Tout d’abord, le 1er avril 1887, le Tasmania, un steamer, ou vapeur, de la Peninsular and Oriental line, appareille pour quitter le port de Bombay. A son bord, 166 hommes d’équipages et 144 passagers. Ils se partagent les 122 mètres du prestigieux navire anglais. Une grande majorité des passagers sont attendus quelques semaines plus tard pour le jubilé d’or de la reine Victoria. Parmi eux le Maharadja Sir Portab Singh emporte avec lui d’inestimables présents pour la souveraine. Le 17 avril, après une brève escale au port de Bonifacio le Tasmania reprend sa route vers Marseille. A 04h04 le vaisseau heurte les brisants des récifs des Moines et commence à sombrer. Les secours s’organisent et réussissent à évacuer tous les passagers et l’essentiel de l’équipage.
Malheureusement 33 marins, dont le capitaine, ne parviendront pas à survivre à la catastrophe. Si le coffre de pierres précieuses et les 25 millions de francs or sont sauvés, l’ivoire, les épices, les étoffes et toutes les autres offrandes destinés à sa Majesté gisent désormais par le fond. Le scandale fait grand bruit et la puissante compagnie d’assurance britannique n’entend pas couvrir les pertes seule. Pour éviter un incident diplomatique et calmer la grogne royale le gouvernement français décide en hâte de faire construire un phare signalant clairement les écueils fatals.
La construction du phare de Senetosa
Ensuite, c’est à l’architecte Zevaco que sont confiés les plans du phare de Senetosa. Il mettra moins d’un an à dessiner celui-ci. Rappelons qu’il est le en France à posséder deux tours. Une signalant le littoral d’une lumière blanche et l’autre marquant d’une lueur rouge les brisants qui firent sombrer le Tasmania. Les travaux dureront 4 ans et c’est le 15 mai 1892 que pour la première fois les faisceaux rouges et blancs signaleront aux navigateurs la côte meurtrière.
Jusqu’à la moitié du XXème siècle les gardiens du phare y vivent avec leurs familles dans un isolement autarcique particulièrement âpre. Potager et élevage sont la prérogative des femmes et des enfants. Le gardien doit, lui, assurer seul l’entretien et la maintenance des feux. Les vestiges des aménagements destinés à permettre l’autonomie des familles sont encore visibles.

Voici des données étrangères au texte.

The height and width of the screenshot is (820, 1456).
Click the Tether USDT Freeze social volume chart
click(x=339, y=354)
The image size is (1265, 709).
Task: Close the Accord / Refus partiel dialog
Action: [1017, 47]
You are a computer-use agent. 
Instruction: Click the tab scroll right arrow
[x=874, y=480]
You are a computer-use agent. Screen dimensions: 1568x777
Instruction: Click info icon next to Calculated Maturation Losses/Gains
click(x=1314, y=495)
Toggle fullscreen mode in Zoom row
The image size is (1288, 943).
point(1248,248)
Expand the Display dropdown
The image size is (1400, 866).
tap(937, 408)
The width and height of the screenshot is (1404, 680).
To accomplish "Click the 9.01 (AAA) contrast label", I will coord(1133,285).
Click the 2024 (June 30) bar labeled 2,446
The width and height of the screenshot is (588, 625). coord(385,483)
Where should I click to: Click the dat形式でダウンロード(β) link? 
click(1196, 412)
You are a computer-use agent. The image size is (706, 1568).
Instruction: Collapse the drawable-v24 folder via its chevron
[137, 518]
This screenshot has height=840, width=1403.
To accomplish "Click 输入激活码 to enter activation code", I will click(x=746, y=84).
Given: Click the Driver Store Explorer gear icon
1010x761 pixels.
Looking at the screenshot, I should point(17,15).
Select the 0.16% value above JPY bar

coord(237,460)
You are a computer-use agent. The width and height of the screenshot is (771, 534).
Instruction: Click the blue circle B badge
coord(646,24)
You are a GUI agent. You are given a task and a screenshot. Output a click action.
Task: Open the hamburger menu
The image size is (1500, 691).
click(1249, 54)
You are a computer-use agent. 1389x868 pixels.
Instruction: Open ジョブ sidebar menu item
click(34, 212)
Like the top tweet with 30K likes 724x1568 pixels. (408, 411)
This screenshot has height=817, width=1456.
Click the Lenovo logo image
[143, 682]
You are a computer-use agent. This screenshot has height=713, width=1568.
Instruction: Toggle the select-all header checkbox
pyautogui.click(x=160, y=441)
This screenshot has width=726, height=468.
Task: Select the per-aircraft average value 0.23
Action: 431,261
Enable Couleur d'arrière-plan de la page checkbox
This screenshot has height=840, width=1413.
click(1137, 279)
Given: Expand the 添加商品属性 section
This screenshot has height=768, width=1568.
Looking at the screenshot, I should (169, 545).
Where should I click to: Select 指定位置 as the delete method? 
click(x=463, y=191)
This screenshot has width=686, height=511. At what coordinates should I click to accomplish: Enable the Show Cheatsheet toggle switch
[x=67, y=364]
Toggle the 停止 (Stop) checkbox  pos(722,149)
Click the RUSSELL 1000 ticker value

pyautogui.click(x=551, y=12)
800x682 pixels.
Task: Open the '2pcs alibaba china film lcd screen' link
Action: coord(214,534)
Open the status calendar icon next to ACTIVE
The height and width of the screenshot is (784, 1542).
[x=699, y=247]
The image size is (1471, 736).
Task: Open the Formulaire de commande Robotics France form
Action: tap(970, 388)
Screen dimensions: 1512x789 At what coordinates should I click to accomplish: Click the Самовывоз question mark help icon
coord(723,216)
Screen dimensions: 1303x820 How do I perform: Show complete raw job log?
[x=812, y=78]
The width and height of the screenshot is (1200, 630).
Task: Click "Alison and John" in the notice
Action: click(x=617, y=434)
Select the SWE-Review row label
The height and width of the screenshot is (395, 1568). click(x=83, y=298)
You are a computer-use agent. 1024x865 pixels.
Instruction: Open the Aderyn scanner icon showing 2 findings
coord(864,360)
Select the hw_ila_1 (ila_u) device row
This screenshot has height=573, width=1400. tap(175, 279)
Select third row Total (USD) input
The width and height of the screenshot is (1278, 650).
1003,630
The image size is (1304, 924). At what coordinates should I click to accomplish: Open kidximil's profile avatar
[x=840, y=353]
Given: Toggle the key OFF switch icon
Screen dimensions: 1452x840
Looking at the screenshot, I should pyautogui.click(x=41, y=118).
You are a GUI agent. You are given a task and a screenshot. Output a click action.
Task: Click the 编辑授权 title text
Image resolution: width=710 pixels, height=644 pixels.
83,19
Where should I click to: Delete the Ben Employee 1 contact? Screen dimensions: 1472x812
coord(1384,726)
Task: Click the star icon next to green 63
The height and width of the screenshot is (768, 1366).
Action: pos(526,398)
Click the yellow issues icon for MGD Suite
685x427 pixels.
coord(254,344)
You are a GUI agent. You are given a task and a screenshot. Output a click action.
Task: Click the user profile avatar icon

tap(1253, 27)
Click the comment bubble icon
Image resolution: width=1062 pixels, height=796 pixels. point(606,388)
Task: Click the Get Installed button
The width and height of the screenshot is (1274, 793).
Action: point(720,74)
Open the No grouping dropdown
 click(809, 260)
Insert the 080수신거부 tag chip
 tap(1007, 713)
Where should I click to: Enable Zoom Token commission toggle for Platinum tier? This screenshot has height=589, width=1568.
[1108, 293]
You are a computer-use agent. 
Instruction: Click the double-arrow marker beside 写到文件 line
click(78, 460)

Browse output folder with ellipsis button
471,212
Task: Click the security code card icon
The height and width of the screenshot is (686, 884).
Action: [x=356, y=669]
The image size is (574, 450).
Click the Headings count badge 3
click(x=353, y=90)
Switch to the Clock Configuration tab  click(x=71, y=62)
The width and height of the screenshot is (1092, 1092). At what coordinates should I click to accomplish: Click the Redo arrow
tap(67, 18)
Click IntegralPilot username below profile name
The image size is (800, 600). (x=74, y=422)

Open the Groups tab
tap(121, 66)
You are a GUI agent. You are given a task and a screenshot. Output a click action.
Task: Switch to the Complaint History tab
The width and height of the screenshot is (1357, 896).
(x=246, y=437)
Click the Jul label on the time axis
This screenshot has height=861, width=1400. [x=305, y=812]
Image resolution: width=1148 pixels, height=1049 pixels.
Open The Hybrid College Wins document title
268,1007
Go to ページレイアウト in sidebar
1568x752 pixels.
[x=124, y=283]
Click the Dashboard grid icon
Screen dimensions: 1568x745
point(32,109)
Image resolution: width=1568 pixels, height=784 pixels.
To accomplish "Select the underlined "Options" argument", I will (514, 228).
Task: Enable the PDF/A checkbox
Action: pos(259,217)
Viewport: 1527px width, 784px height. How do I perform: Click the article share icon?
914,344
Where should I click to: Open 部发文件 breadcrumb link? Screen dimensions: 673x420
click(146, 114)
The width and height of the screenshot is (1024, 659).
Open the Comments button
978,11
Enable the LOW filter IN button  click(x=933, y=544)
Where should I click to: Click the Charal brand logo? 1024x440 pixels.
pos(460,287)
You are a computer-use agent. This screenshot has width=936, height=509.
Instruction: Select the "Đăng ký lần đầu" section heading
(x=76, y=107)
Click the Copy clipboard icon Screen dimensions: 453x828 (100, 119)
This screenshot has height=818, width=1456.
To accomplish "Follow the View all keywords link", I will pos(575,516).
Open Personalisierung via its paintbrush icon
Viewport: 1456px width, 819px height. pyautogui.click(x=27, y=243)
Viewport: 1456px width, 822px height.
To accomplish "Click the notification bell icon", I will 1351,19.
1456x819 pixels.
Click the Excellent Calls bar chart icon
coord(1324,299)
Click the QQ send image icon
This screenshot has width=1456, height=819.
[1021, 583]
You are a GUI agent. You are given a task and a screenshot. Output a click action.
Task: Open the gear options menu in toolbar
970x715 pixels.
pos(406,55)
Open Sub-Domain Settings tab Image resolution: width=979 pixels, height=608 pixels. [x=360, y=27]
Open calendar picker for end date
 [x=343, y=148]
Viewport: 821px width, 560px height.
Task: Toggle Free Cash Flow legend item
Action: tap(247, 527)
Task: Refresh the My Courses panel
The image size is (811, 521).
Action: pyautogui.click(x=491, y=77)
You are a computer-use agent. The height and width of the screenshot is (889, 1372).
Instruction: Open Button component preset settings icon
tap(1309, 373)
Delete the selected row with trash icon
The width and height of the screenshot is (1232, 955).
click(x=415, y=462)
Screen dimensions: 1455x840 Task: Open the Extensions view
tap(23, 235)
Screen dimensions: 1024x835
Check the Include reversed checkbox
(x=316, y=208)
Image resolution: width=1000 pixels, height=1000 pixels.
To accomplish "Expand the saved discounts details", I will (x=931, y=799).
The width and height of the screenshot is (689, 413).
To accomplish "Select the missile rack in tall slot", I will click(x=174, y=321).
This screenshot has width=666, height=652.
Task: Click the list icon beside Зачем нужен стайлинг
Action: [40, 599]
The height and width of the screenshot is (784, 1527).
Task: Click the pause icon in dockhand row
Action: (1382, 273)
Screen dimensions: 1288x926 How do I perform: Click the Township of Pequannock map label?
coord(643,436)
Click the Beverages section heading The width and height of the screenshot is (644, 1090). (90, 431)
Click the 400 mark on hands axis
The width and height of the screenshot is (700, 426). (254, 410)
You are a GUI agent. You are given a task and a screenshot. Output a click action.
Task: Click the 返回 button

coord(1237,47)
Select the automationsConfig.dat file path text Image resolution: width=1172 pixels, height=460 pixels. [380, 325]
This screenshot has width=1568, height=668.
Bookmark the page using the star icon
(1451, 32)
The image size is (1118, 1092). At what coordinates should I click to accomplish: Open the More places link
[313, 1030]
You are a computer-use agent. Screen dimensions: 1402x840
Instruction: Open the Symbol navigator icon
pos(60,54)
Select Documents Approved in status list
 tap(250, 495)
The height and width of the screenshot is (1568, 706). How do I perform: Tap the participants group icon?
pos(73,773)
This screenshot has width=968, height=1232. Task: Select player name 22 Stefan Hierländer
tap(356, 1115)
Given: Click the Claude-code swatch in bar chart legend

A partir des années 50 les familles sont libérées de leurs obligations et laissent la place à une équipe de trois vigies qui se relaient. 3 semaines au sémaphore et 10 jours en famille. Pour l’équilibre psychique des résidents, il est alors décidé que les gardes se feront à deux. Ce n’est qu’en 1988 que les optiques sont finalement automatisées pourtant un gardien s’y maintiendra jusqu’en 2008.
Aujourd’hui sous la houlette du conservatoire du littoral et du syndicat ELISA le phare à fait peau neuve. Il reçoit notamment les randonneurs, qui le souhaitent, pour passé une nuit ou deux dans un paysage subjuguant et chargé d’histoire.